Ícone da fotografia de moda: a dramaticidade lúdica de Tim Walker

“The Dress/Lamp Tree”, de 2002 ©Tim Walker/Reprodução


Se a magia pode cristalizar-se em imagem, ela certamente o faz com frequência pelas lentes de Tim Walker. A beleza criada pelo fotógrafo transpõe a realidade e, mesmo por vezes às margens do kitsch, eleva-se à dimensão dos sonhos: lúdica, poética e ainda assim impactante. Ao longo de quase 20 anos de carreira, 15 deles ligados especialmente à edição britânica da “Vogue”, Walker já concebeu registros tão marcantes que se fundem à história da moda contemporânea, fato reconhecido não apenas por publicações ou empresas do segmento, como também por instituições renomadas, como o Victoria & Art Museum e a National Portrait Gallery, ambos em Londres, que possuem trabalhos do fotógrafo em seus acervos permanentes.


A estética característica de Walker, que evoca as épicas fábulas e contos de fadas de uma Europa longínqua, somada a sua discrição, encobertam a própria imagem do fotógrafo, nascido em 1970, na Inglaterra. Não é que Walker chegue à reserva de Steven Meisel, mas são raras as aparições públicas e até entrevistas concedidas pelo britânico.
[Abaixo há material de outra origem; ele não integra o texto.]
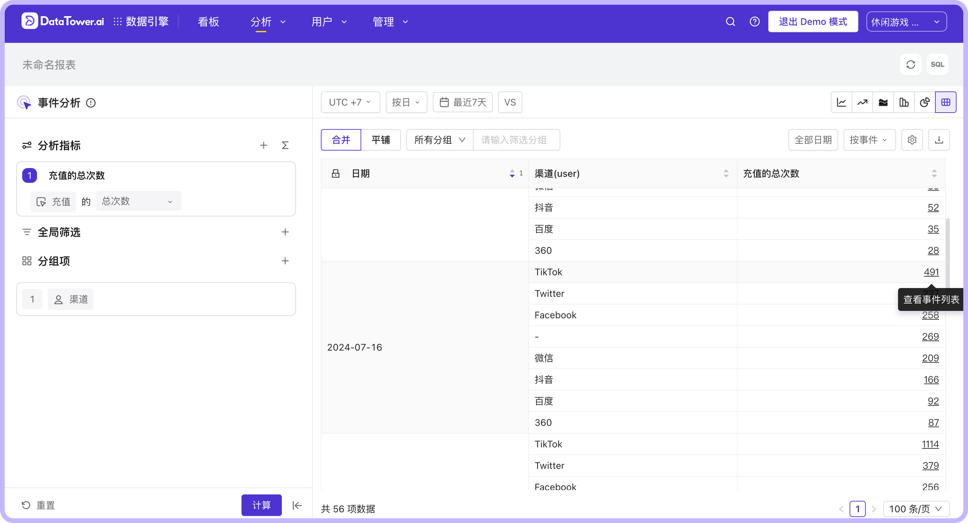Toggle the date column sort order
Em conversa com Penny Martin, gravada em junho de 2009 para o “SHOWstudio”, plataforma virtual fundada por Nick Knight, Walker relembra o início de sua trajetória, inclusive o momento em que pegou, pela primeira vez, em uma câmera: “Acho que tinha, provavelmente, 12 ou 13 anos. Talvez menos, nove ou 10. Estava com a minha família e não tinha uma máquina, então apanhei emprestada a do meu irmão. Foi muito natural, comecei a fotografar campos, árvores, as coisas a minha volta”.
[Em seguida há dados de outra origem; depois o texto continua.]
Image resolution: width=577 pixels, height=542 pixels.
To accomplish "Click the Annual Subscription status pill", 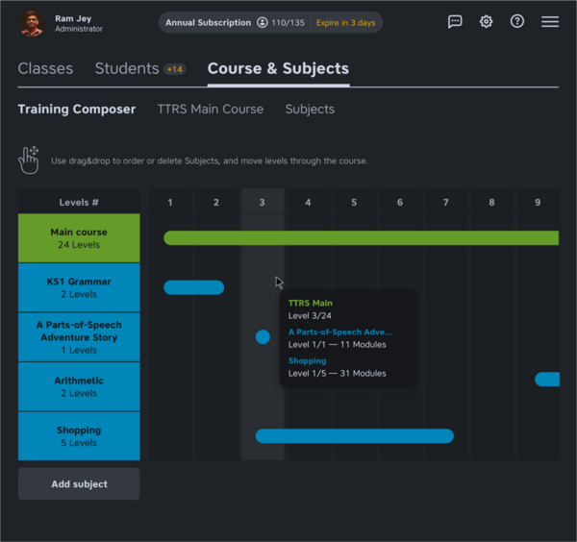I will coord(208,22).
O universo da fotografia converteu-se, espontaneamente, em uma paixão. Antes de entrar para a universidade, Walker trabalhou nos arquivos da “Vogue” britânica, em Londres, onde estão guardadas não apenas todas as edições da revista, mas também os negativos de milhares de fotografias já publicadas pela mesma. A experiência possibilitou, além do conhecimento de grande parte da obra de nomes importantes do meio, como Cecil Beaton e Richard Avedon, o entendimento da própria história da fotografia de moda. No entanto, a decisão de adotá-la como profissão só aconteceu após inúmeros questionamentos quanto à própria vocação: “Havia um aspecto técnico da câmera que me assustava porque não sou motivado ou interessado pela técnica. Não me interessa o modo de funcionamento [da câmera], mas me preocupo com o que está a minha frente. E pensei que, na verdade, seria stylist, porque adoro roupas. Não necessariamente só fazer o styling de roupas, mas de toda uma locação”, contou Walker na já citada entrevista ao “SHOWstudio”.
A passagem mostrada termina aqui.